- DATA SECTION
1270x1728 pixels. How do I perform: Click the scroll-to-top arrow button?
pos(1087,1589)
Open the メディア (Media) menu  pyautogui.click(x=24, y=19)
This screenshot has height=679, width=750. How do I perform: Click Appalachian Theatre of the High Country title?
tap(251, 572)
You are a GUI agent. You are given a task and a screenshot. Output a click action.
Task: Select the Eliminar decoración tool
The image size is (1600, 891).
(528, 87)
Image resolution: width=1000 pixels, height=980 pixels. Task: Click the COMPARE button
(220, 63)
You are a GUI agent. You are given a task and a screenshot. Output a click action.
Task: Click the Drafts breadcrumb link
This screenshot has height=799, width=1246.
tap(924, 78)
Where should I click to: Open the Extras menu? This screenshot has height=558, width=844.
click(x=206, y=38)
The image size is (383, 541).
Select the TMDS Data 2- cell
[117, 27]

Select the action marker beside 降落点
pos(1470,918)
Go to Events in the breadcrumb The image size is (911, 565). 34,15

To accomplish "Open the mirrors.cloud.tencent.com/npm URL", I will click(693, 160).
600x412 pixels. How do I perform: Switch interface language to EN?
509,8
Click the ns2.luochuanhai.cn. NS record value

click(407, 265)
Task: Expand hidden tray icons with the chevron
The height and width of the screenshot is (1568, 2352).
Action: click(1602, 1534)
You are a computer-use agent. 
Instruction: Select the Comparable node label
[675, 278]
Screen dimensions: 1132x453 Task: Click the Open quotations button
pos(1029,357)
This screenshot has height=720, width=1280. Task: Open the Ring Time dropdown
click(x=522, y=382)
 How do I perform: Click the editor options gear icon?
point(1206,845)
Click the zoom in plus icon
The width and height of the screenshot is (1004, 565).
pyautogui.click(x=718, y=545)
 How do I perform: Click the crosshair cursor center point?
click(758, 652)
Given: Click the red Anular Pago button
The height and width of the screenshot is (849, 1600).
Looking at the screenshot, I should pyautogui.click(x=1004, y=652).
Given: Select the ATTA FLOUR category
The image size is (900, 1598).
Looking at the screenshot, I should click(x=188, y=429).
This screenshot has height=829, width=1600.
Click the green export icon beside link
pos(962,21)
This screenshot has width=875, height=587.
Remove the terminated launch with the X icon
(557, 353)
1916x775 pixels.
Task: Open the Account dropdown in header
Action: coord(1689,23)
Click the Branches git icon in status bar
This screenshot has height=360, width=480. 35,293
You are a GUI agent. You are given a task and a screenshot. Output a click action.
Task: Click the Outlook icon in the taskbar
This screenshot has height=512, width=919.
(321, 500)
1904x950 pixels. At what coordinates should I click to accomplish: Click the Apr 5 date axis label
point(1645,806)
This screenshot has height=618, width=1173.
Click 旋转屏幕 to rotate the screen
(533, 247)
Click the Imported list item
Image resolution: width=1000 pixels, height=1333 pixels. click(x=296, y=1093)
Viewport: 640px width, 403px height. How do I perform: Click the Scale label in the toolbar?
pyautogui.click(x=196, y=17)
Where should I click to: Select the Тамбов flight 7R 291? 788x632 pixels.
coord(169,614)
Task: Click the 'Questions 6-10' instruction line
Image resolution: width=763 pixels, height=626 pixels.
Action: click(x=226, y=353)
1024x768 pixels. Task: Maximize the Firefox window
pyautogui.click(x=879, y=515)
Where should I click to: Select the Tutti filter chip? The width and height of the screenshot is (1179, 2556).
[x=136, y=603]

- TASK REQUIREMENTS
Take the line containing "Image resolution: width=763" and every line after it up to the last line of the listing, and output them exactly, with nothing else.

- EXPECTED ANSWER
Image resolution: width=763 pixels, height=626 pixels.
Action: click(x=226, y=353)
1024x768 pixels. Task: Maximize the Firefox window
pyautogui.click(x=879, y=515)
Where should I click to: Select the Tutti filter chip? The width and height of the screenshot is (1179, 2556).
[x=136, y=603]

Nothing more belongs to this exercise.